Skylane - implementation of Wayland in Rust
Pekka Paalanen
ppaalanen at gmail.com
Fri May 5 08:53:03 UTC 2017
On Thu, 4 May 2017 17:59:03 +0200
Wojciech Kluczka <wojciech.kluczka at gmail.com> wrote:
> Hello,
>
> This was supposed to be only a short announcement of Skylane -
> implementation of Wayland in Rust - but it was pointed to me that one can
> not use hardware acceleration without original libwayland so I have to also
> ask some questions.
>
> On client side there's not much to worry about (as far as I could see) but
Hi,
sorry, you are also, if not even more, screwed on the client side.
Kristian gave you an example on how to avoid the server side libEGL
calling directly into libwayland-server.so, but also the client side
EGL/Wayland platform implementation will call directly in to
libwayland-client.so for sending requests and receiving events.
You can see it as you need to pass a struct wl_display * as
EGLNativeDisplayType and a struct wl_surface * into libwayland-egl.so
to get a struct wl_egl_window * for using as the EGLNativeWindowType.
> server has to use mesa extension which adds global object to display,
> relying on concrete implementation.
> - I can guess but was the reason to make such dependence?
The dependency was not made by choice. It is inevitable and universal
with the usage pattern we happen to have with EGL, but it really
applies to any library.
Say you have a library libfoo, which under the hood uses libwayland.
Libwayland types also happen to be exposed in libfoo ABI, e.g. you need
to pass in a server or client side struct wl_display * in. Libfoo
cannot open its own Wayland connection, because then it could not
interoperate with its user, the application. This is because all
Wayland protocol object identities are specific and private to a
connection. You simply cannot refer to a protocol object created in
another connection.
So, all components of an application need to share the same Wayland
connection, and that is usually done by passing the wl_display around.
Protocol objects are passed around by their struct wl_proxy pointers.
As you know, the protocol IPC implementation does a fair amount of
object tracking. The protocol also relies on ordered delivery. These
two mean that one cannot really have two instances of the IPC state,
there must be only one that everything uses.

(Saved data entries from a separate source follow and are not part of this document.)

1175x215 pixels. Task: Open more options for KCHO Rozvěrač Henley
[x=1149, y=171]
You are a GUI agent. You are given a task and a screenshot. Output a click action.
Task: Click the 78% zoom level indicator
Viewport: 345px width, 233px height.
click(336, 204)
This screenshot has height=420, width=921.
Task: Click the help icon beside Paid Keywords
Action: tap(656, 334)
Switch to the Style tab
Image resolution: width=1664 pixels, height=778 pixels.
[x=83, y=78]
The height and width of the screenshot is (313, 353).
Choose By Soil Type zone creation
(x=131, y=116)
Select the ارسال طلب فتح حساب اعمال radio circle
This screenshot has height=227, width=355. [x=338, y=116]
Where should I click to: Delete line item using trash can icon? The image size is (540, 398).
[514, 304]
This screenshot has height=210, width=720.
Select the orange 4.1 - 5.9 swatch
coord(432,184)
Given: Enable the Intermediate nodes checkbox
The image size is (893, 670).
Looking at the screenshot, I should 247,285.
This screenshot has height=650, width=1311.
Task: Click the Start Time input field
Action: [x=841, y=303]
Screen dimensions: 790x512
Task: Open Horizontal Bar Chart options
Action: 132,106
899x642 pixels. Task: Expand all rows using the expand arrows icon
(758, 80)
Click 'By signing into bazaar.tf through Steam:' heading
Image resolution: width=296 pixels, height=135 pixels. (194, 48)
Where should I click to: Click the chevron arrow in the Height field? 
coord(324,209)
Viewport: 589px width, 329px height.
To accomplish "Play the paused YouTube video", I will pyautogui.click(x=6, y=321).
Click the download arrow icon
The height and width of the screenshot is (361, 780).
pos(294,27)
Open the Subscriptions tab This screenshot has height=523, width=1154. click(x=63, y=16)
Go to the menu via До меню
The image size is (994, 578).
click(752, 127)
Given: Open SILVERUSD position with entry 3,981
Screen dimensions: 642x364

What could you do then, if you don't want to wrap the C implementation
of libwayland...
Borrowing the idea from Daniel Stone from whom I heard it first, the
only other option is to reimplement libwayland *including* its C ABI in
Rust. You need to completely throw away the C implementation of
libwayland and replace that with your own libwayland-*.so built with
Rust. Then you will get libEGL calling into your implementation and it
will be the sole implementation, which should let things work.